Вот как это было на самом деле. А потом она ему сказала, что не хочет, чтоб все знали, и он сказал «конечно». И когда они вернулись на базу, они еще два раза уходили с ним и ночевали в лесу, а потом были вместе еще на одном задании и снова ночевали. А потом он ушел на задание один, и она волновалась, что с ним будет, и он вернулся только через шесть дней, когда все уже считали, что он попался, и она увидела его издали, и он видел ее. Она ходила до полуночи там, куда он мог прийти, но он не пришел, и она подумала, что он устал и спит после задания, и выругала себя за то, что рассердилась на него. Но он не пришел и на следующую ночь, и на третий день, встретив ее, кивнул, как ни чем не бывало. А вечером к ней пришла одна женщина из бригады, хорошая, даже очень хорошая, только слишком добрая к мужикам, как про нее говорили, и сказала:
– Знаешь, вчера у меня Дегтярь был. Я догадывалась про тебя и спросила его: «Чего ты пришел?» А он говорит: «Это у меня временно с ней было. Я с Дутиковым про нее поспорил, что никакая она не недотрога, захочу – и будет моя в первый же раз, как вдвоем останемся…»

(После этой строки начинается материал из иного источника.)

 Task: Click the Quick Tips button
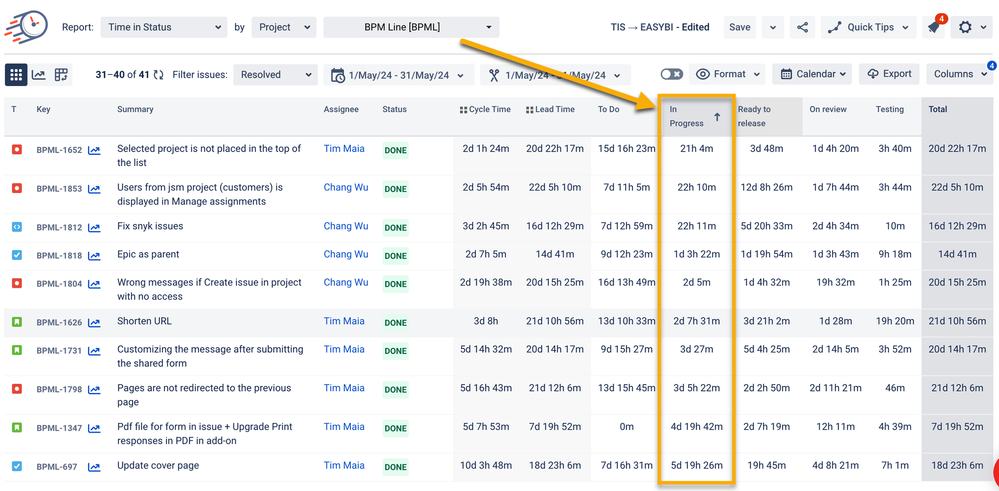[869, 28]
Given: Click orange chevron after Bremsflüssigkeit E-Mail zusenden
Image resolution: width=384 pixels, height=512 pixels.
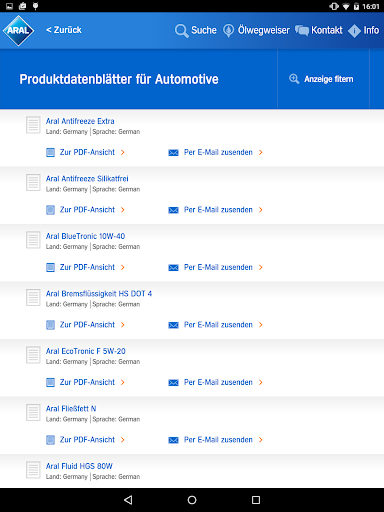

Таня давно знала этого Дутикова и не любила его, с тех пор как попала в отряд, еще до подполья. Он был нечистый, хотя и храбрый человек, и еще тогда приставал к ней. И когда женщина сказала ей, что Дегтярь поспорил именно с Дутиковым, это заставило ее с мгновенным ужасом и сменившим ужас тяжким равнодушием поверить, что все так и было, как рассказала эта женщина. Только зачем она рассказала?
– Зачем ты рассказала? – спросила ее Таня.
– А я тебя жалею. Не хочу, чтобы ты зря за ним страдала. Ты на меня не обижайся.
– Я на тебя не обижаюсь! А где он сейчас?